In una seconda fase verrà valutato se, tornando a una dieta standard, le alterazioni epigenetiche causate dalla dieta studiata siano reversibili o se, al contrario, una traccia del nostro stile di vita pregresso rimanga incisa nelle cellule del nostro organismo.

 

Quali sono gli obiettivi scientifici dello studio e quale la durata prevista?
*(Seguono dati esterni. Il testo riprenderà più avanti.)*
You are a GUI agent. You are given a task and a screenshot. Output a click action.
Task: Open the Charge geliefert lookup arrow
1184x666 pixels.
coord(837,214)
Il finanziamento ha la durata di un anno, eventualmente rinnovabile di un ulteriore anno, e prevede la copertura della borsa di studio. La speranza è che ovviamente gli studi non si interrompano con la fine di questo finanziamento, ma che si possano in futuro trovare nuove risorse per proseguire. Questo perché studi come il nostro non si esauriscono nel corso di un periodo così breve, ma richiedono spesso diversi anni di lavoro.

 

L’obiettivo è quello di arrivare a definire un pannello di geni la cui epigenetica cambi in funzione delle diverse diete, e di associare questi geni alla predisposizione a condizioni patologiche o protettive.

È possibile prevedere le ricadute della ricerca nel medio o lungo periodo?

La comprensione dei meccanismi epigenetici che legano regime calorico e condizioni patologiche potrà condurre in futuro all’individuazione di nuovi potenziali marcatori in grado di predire lo sviluppo di patologie, tra cui quelle neoplastiche. Quello dei marcatori epigenetici è infatti un campo nuovo, ma in continua espansione che promette di portare presto all’introduzione in clinica di nuovi strumenti utili alla gestione del paziente oncologico.

 

Gli effetti finora ipotizzati sono, quindi, esclusivamente preventivi rispetto all’insorgenza delle principali malattie croniche (malattie cardiovascolari, diabete, tumori e quant’altro) in soggetti sani?

Sì, l’ipotesi è per ora solo di tipo preventivo. Esistono già evidenze in letteratura che associano il regime di restrizione calorica a una diminuita insorgenza di tumori. Ciò che manca è, appunto, capire quale sia il nesso tra questi due fattori.

 

Un regime di restrizione calorica può davvero salvarci la vita, e come possiamo correggere la nostra dieta quotidiana?

Il mondo scientifico è ormai concorde nell’affermare che una dieta a basso contenuto di calorie protegga contro lo sviluppo di patologie neoplastiche, ma c’è di più. A tale proposito suggerisco di leggere La dieta Smartfood, un libro estremamente interessante, esito dell’omonimo progetto dell’Istituto Europeo di Oncologia che vanta la collaborazione del Professor Pier Giuseppe Pelicci. Il volume mette insieme le risultanze delle attività di ricerca, in riferimento al binomio alimentazione-cancro, prodotte dagli scienziati a livello globale. Ciò che emerge è, nella sua massima semplificazione, un elenco di cibi ‘smart’, cioè intelligenti, nel senso che sono in grado di difenderci da malattie e invecchiamento.

 

In particolare gli Smartfood individuati sono 30, e non dovrebbero mancare a tavola perché alleati anche della linea oltre che della salute. In molti casi si tratta di alimenti comuni: dalla lattuga ai cereali integrali, dalle fragole ai pistacchi passando per arance, cipolla, aglio e la tanto decantata curcuma. Alcuni di questi sono addirittura in grado di mimare l’azione della restrizione calorica, facendo credere al nostro organismo che digiuniamo quando in realtà mangiamo, preservandoci così dall’invecchiamento.

 

Quindi tornando alla domanda, la risposta è sì, non eccedere nelle calorie e soprattutto assumerle attraverso i cibi giusti può realmente allungare la vita, senza troppe rinunce!